METHUSELAH ARCHIVE SOURCES / HAUSER-MOLASSES-LIBEL-1951-I

United States v. 8 Cartons, More or Less, Molasses, Etc.

primary document · 1951
type:primary document
year:1951
citation:United States v. 8 Cartons, More or Less, Molasses, Etc., 97 F. Supp. 313 (W.D.N.Y. 1951) (Burke, J.), decided 14 April 1951.
LINK
https://www.courtlistener.com/opinion/2247901/united-states-v-8-cartons-more-or-less-molasses-etc/
SUMMARY
Federal district court opinion (W.D.N.Y., Docket No. 4813, Judge Burke, decided 14 April 1951), located via the CourtListener search API and read via a proxy fetch of the CourtListener opinion page (a direct automated fetch of courtlistener.com returns HTTP 202 with an empty body, so no verbatim text from this opinion is quoted in the bundle; facts are paraphrased only).

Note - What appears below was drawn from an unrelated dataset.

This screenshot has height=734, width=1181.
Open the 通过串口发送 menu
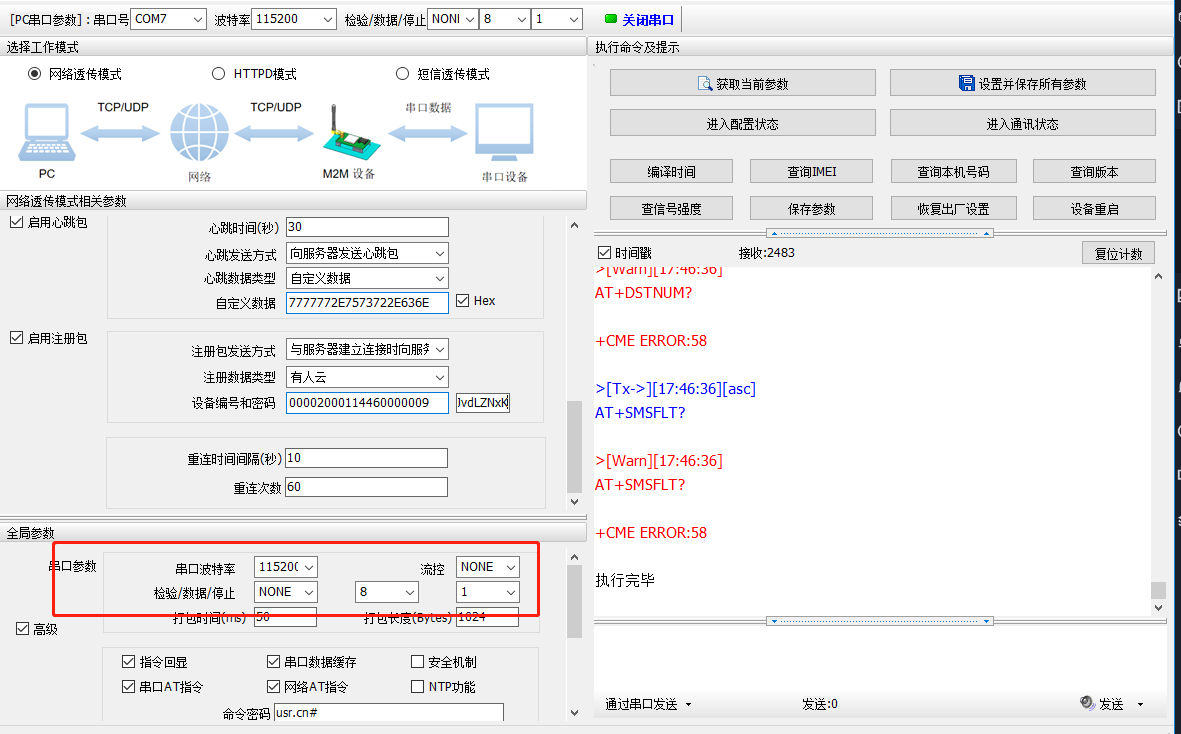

Facts: the U.S. Marshal seized 'Plantation' blackstrap molasses (packed by Allied Molasses Co., Inc.) and copies of Gayelord Hauser's book Look Younger, Live Longer on 6 March 1951 at the Rochester Natural Food Store, Rochester, NY. The government's libel alleged the molasses was misbranded under the Federal Food, Drug, and Cosmetic Act because the book and the molasses had been shipped via the same carrier on five dates between November 1950 and January 1951 from Nature Food Centres, Inc. (Boston) to Rochester, and that this made the book unlawful 'labeling' for the molasses. The court GRANTED the publisher's motion to dismiss this libel, holding there were no factual allegations of 'functional interdependence' between the book and the product sufficient to make the book 'labeling' under the Act merely because they were shipped together. A companion libel over a different, later shipment survived a similar motion; see the companion source (hauser-molasses-libel-1951-ii).
NOTES

This is the first of two related 1951 federal libel actions arising from the same distribution scheme: Gayelord Hauser’s bestseller Look Younger, Live Longer handed out alongside a specific brand of blackstrap molasses at Nature Food Centres retail outlets. In this earlier action (decided 14 April 1951), the court dismissed the government’s libel against one seized shipment, finding that simple co-shipment of book and product did not by itself establish the book as unlawful “labeling” for the molasses under the Federal Food, Drug, and Cosmetic Act. The ruling is procedural (about what counts as “labeling”), not a finding on whether Hauser’s dietary claims were true or false. Read together with the companion opinion at 103 F. Supp. 626 (W.D.N.Y. 1951), where a later, more direct instance of point-of-sale distribution survived dismissal, the pair documents that federal regulators pursued Hauser’s flagship bestseller as a vehicle for commercial molasses claims through 1951, with mixed but not toothless results.